Muyáhid no replicó. Sanchuelo, como jefe de la guardia tenía acceso al califa y habría conseguido su firma para la matanza.
Al no recibir contestación añadió -. Mi hermano quiere demostrar ante el Califa su valía para afianzarse como jefe de la guardia palatina. ¿Estás de acuerdo?
Muyáhid fue desleal y asintió avergonzado, Recordando la última frase de Hixem: ¡El silencio es un amigo que nunca traiciona!, se sintió mal. No podía decirle que quizás su hermano era el jefe de la conjura.
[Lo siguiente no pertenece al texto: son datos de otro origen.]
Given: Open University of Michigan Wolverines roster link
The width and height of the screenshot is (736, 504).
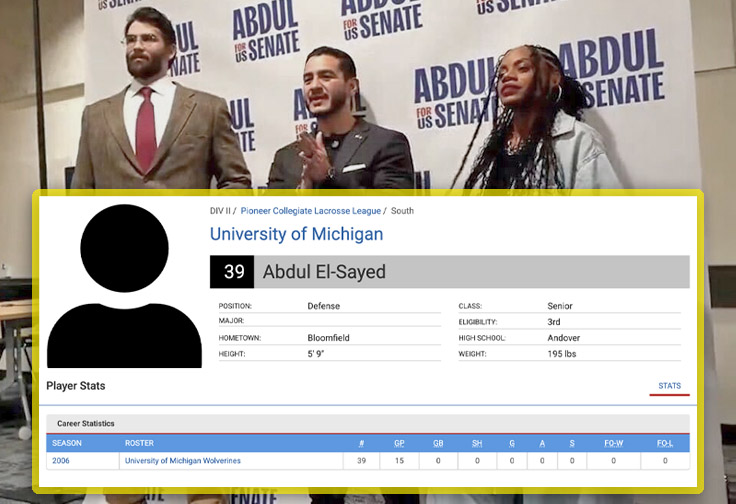Looking at the screenshot, I should (182, 461).
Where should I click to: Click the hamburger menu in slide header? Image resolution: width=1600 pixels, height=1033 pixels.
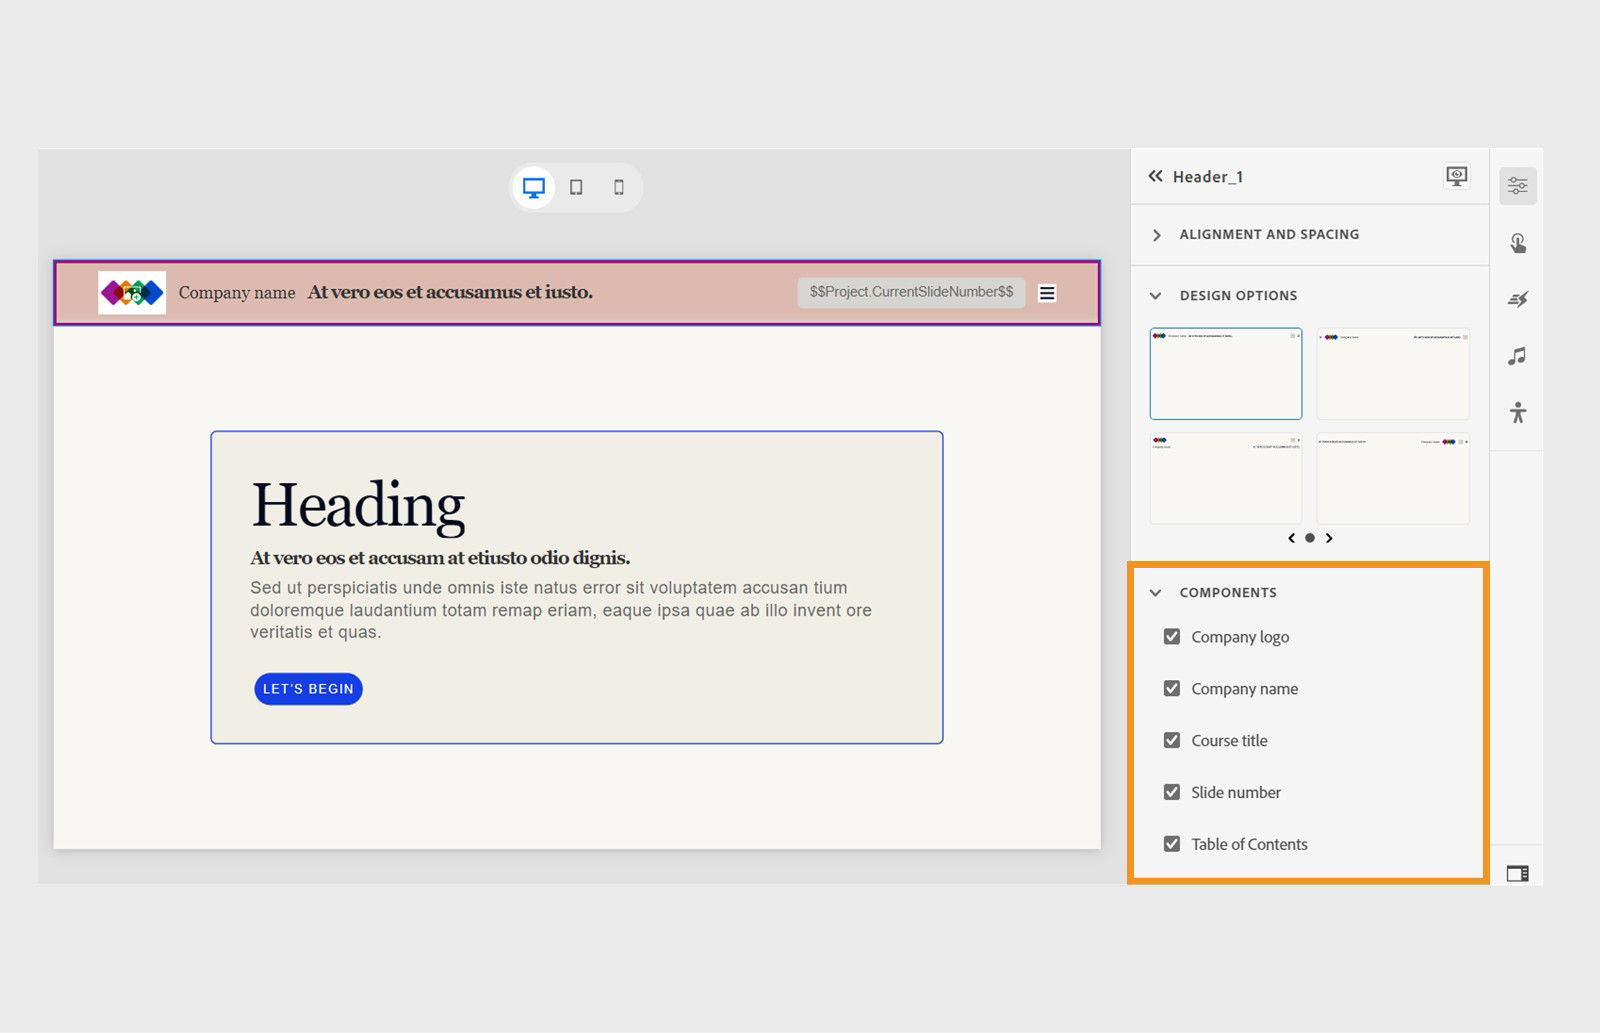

Faltaban pruebas y no podía pedirle que investigase a los secretarios para tirar del hilo. Se sintió culpable, si hubiera apoyado al hayib, cuando quiso deshacerse de Sanchuelo, o si hubiera puesto reparos a su nombramiento de jefe de la guardia califal, esto no habría ocurrido; ahora se jugaba mucho y tenía que estar callado.
Sus pensamientos se interrumpieron al entrar Abderrahmán Sanchuelo. Creyó que sus reflexiones estaban siendo advertidas y con un breve saludo se despidió. Pero tuvo un error, se le escapó una mirada de desprecio al hermano del hayib.
Tras el ejemplar acto de fuerza, las conspiraciones desaparecieron. Aunque la familia Omeya odiaba a la Amirí, no podía hacer nada, el califa Hisham II, les tenía en su confianza. Tanto Al-Malik al-Muzafar al Amirí, como Abderrahmán Sanchuelo, el siguiente amirí, estaban en la cúspide de su poder y los ejércitos compuestos en su mayor parte por mercenarios, les eran totalmente fieles. Almanzor había previsto el odio de los Omeyas, y por ello había roto la organización tradicional al comprar esclavos para integrarlos en los ejércitos, junto con los reclutados en el Magreb.